§ Data lines:

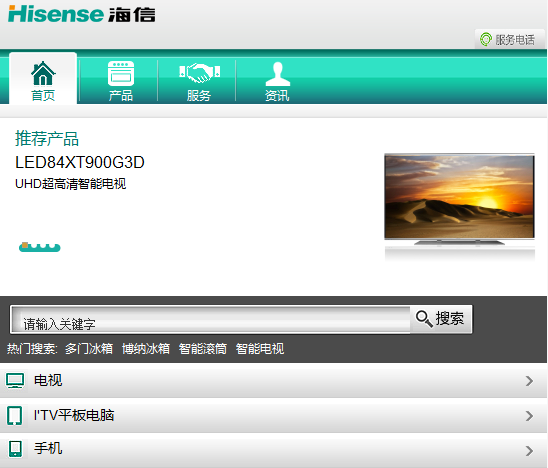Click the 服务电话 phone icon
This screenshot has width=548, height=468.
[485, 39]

---

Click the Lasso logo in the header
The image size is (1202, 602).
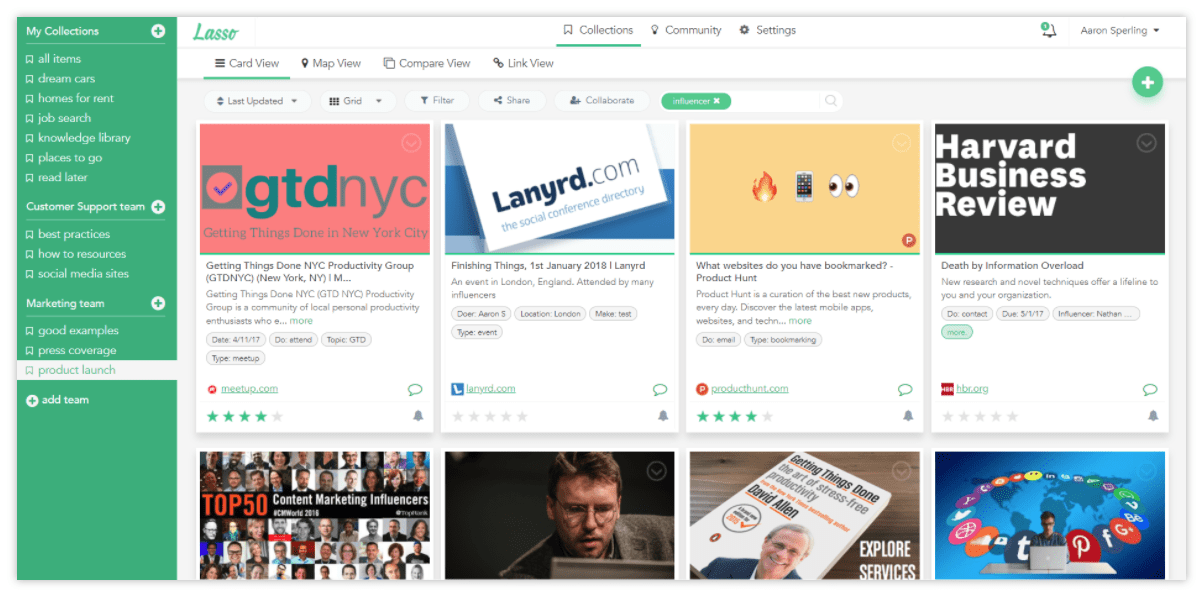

§ Stated problem: Please reproduce word for word the lines of the listing starting at the line that contains "Click the Lasso logo in the header" and ending at the line that contains "The image size is (1202, 602).", including both.

§ Answer for the task:
Click the Lasso logo in the header
The image size is (1202, 602).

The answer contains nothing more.